- _Exercise description_:
Only lines holding "icon" are needed; copy each of them from the data below.

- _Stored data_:

= = =

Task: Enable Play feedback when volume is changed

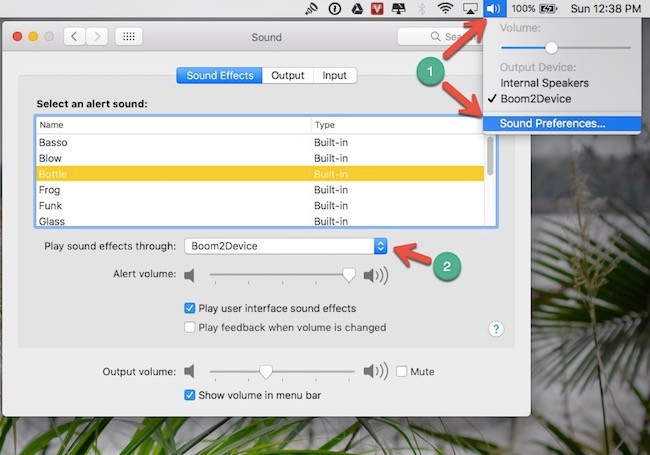Action: tap(190, 327)
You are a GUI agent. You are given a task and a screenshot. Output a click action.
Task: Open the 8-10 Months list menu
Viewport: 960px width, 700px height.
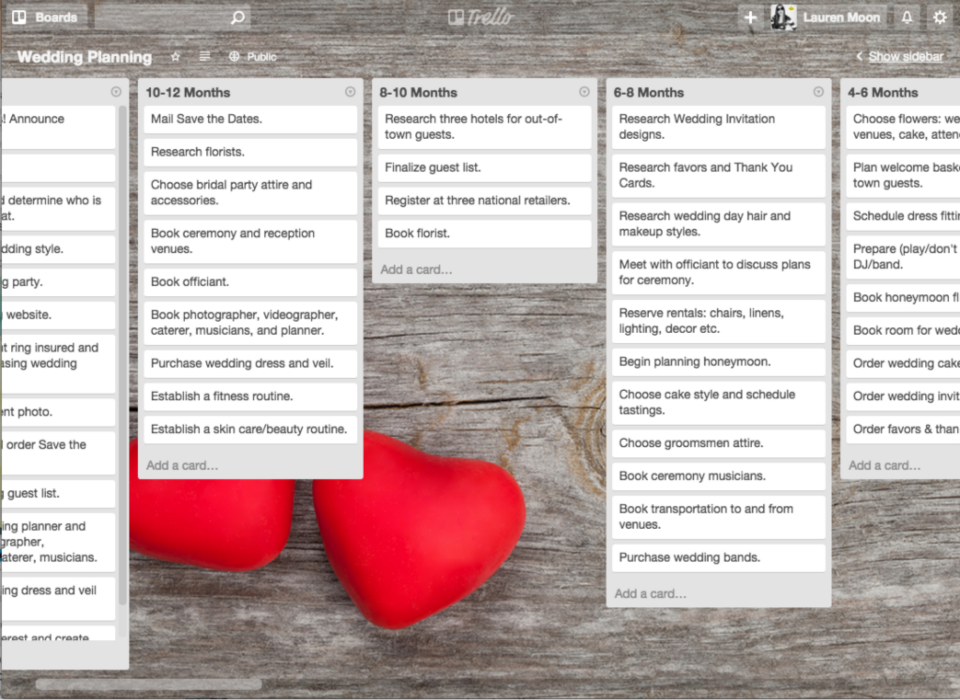point(584,92)
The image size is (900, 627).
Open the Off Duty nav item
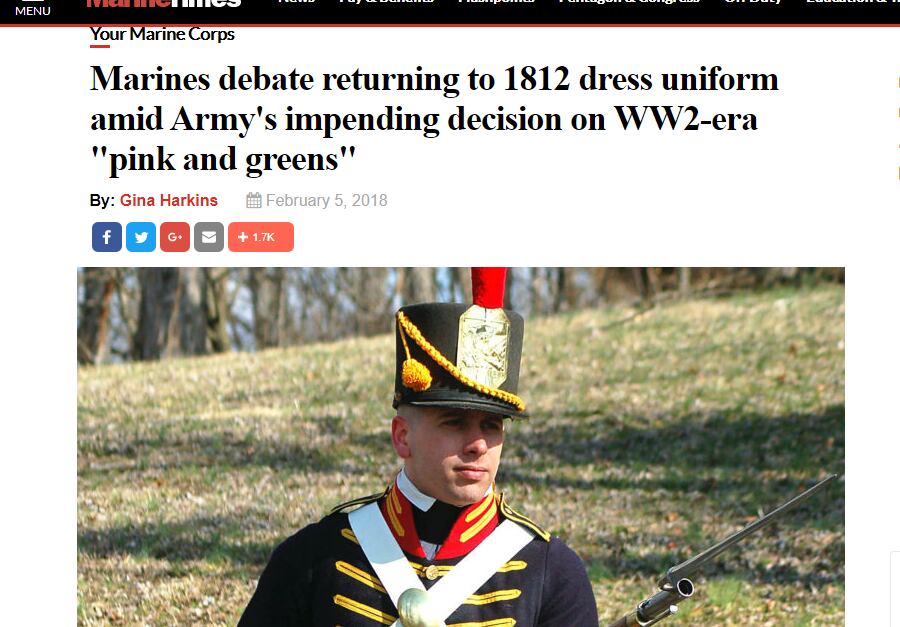[x=753, y=2]
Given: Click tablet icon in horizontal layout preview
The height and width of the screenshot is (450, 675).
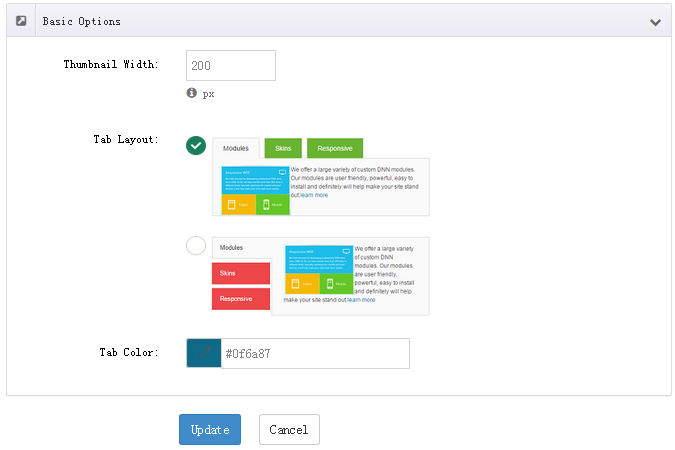Looking at the screenshot, I should tap(232, 205).
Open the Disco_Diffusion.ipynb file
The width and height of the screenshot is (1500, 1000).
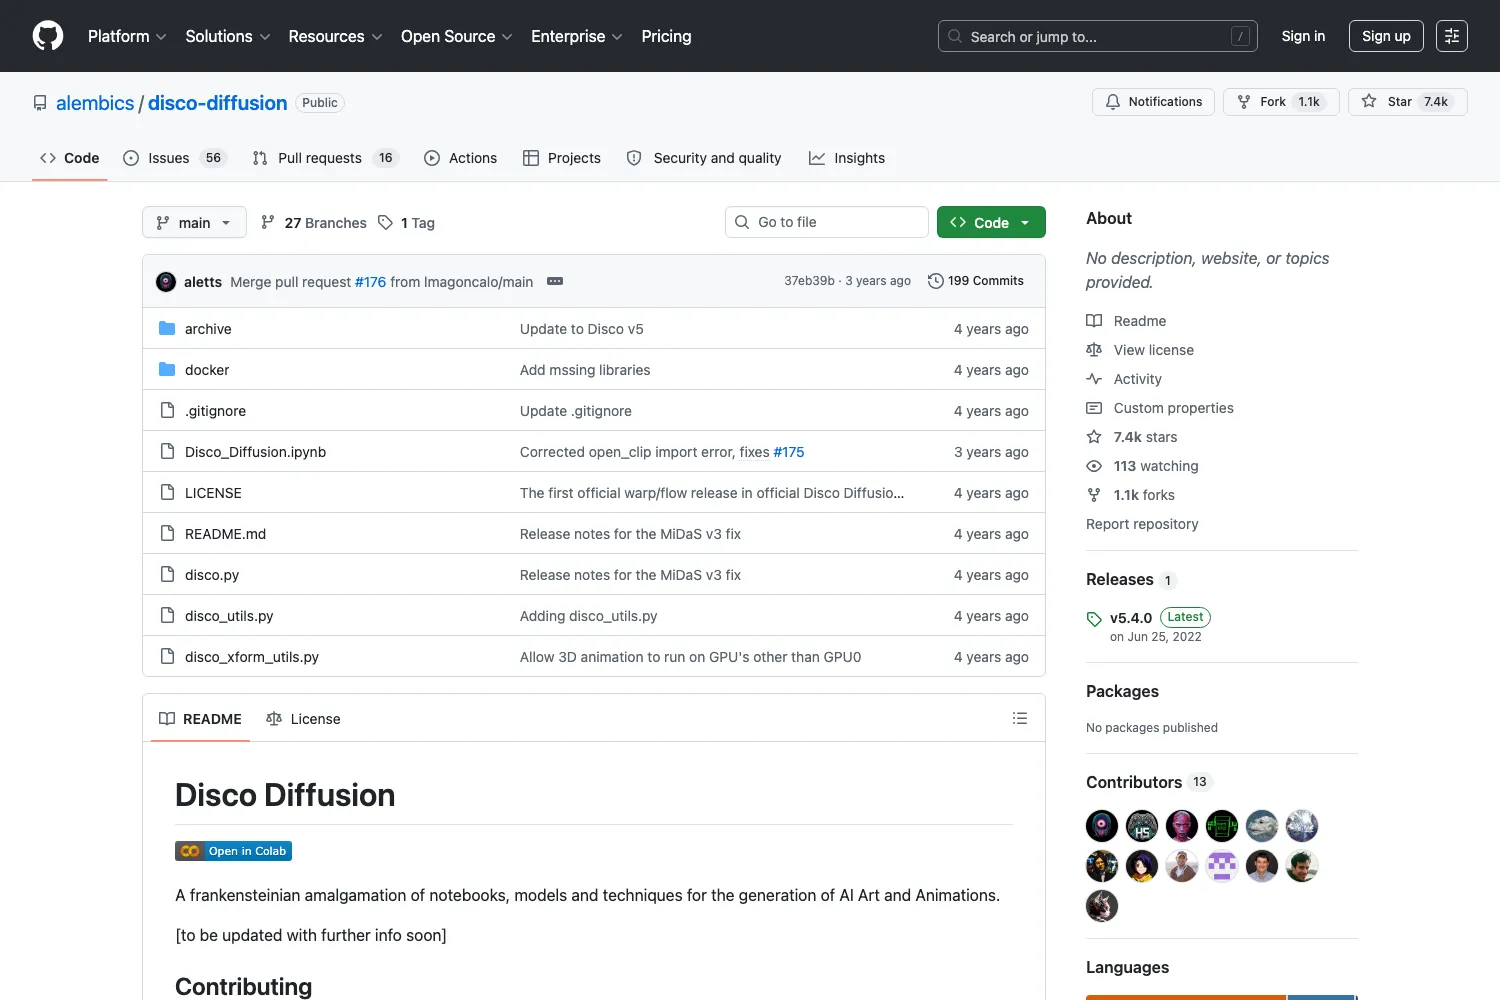[255, 452]
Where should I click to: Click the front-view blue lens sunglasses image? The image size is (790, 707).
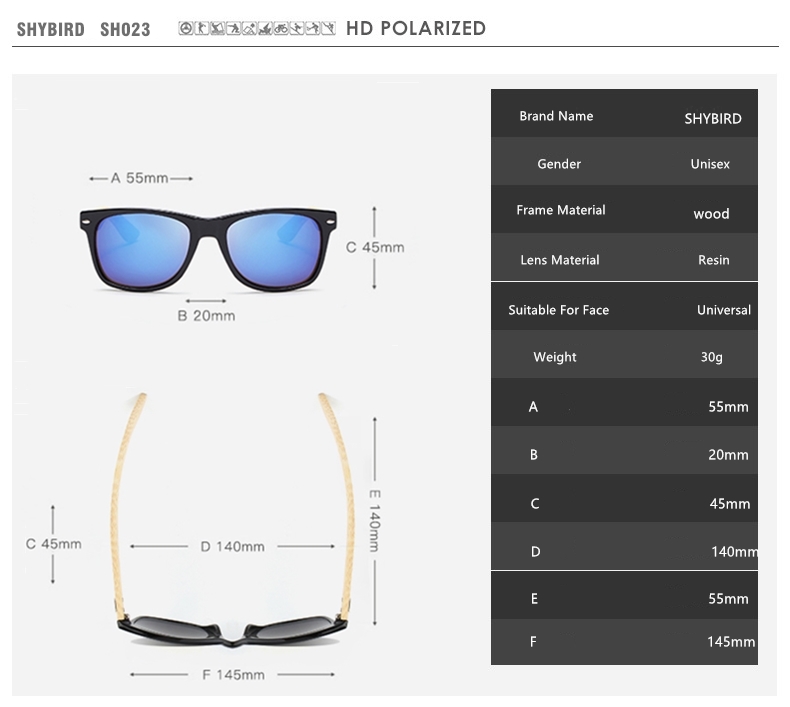pos(208,249)
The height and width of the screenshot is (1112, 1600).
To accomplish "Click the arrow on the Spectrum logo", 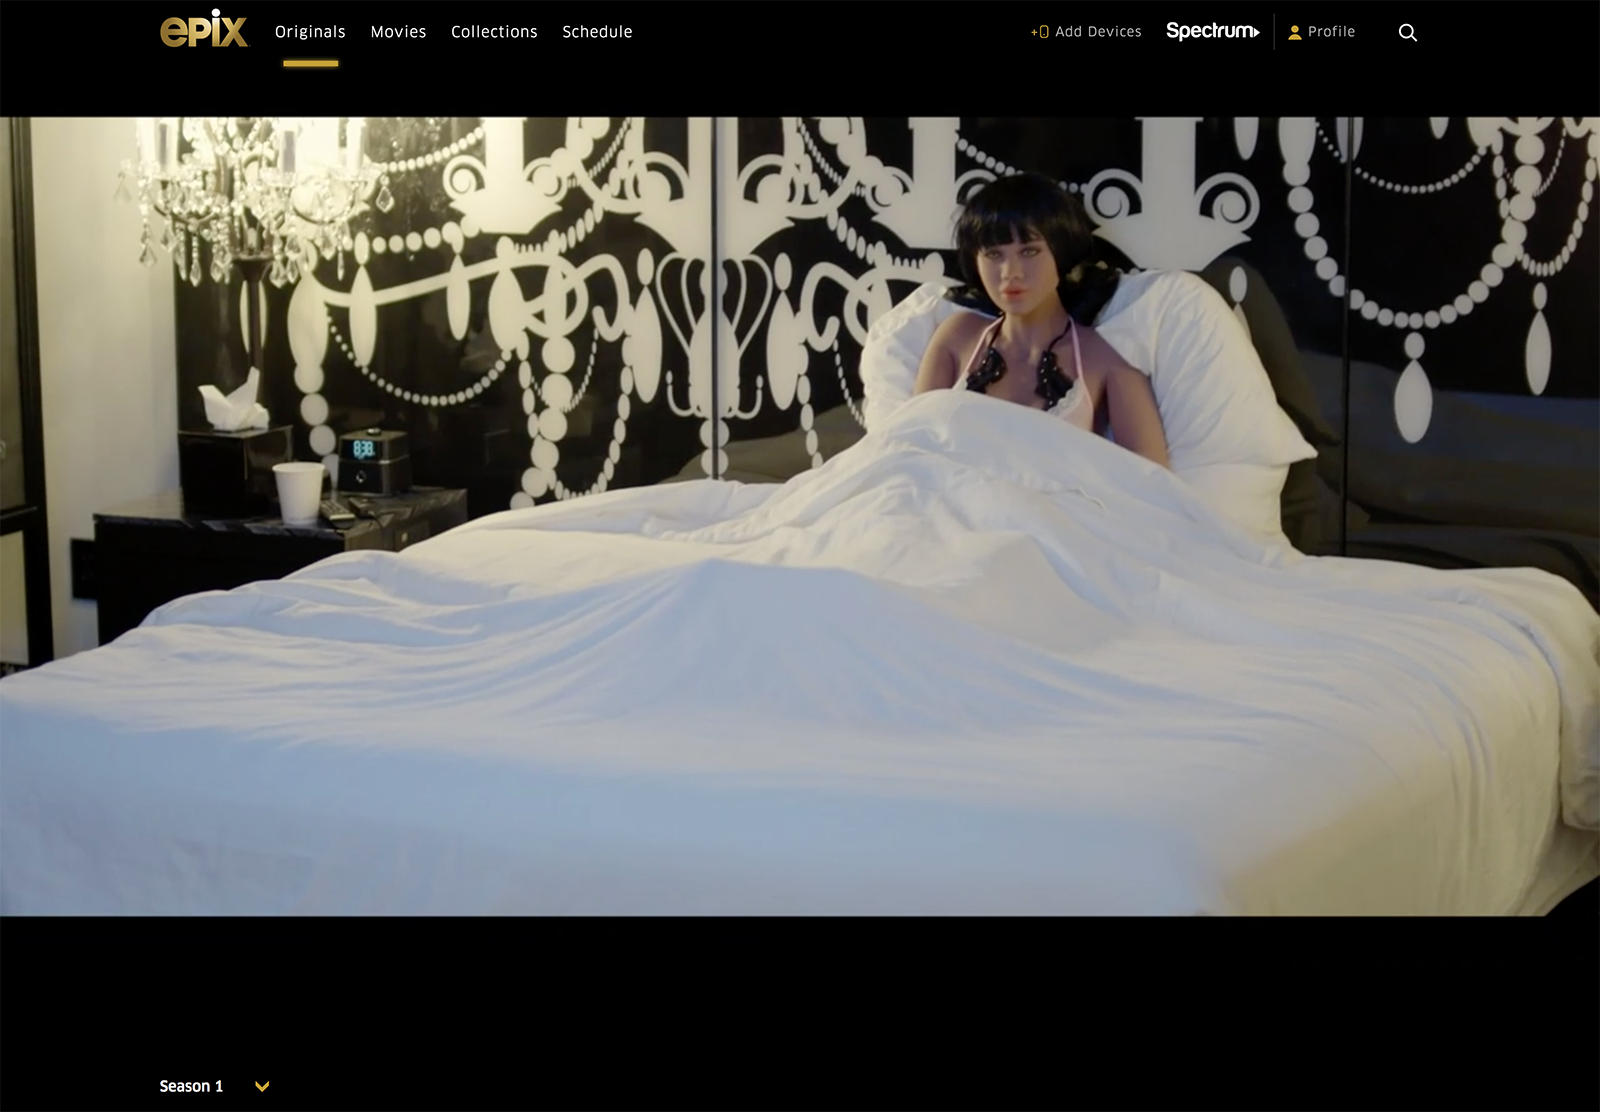I will 1255,33.
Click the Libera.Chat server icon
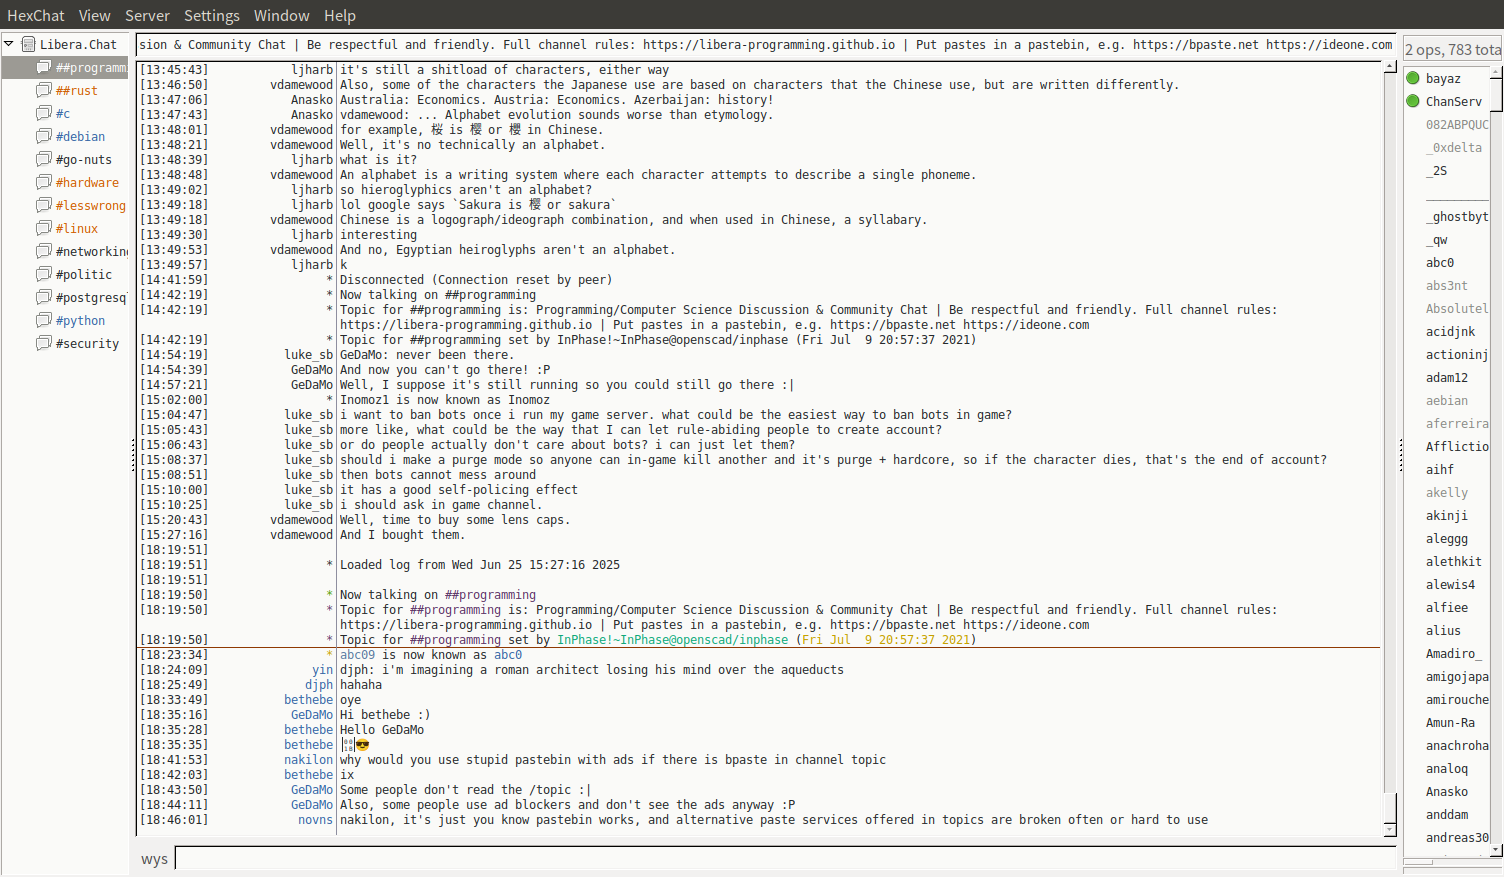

= = =

- _Answer section_:
Given: Click tablet icon in horizontal layout preview
Click the Libera.Chat server icon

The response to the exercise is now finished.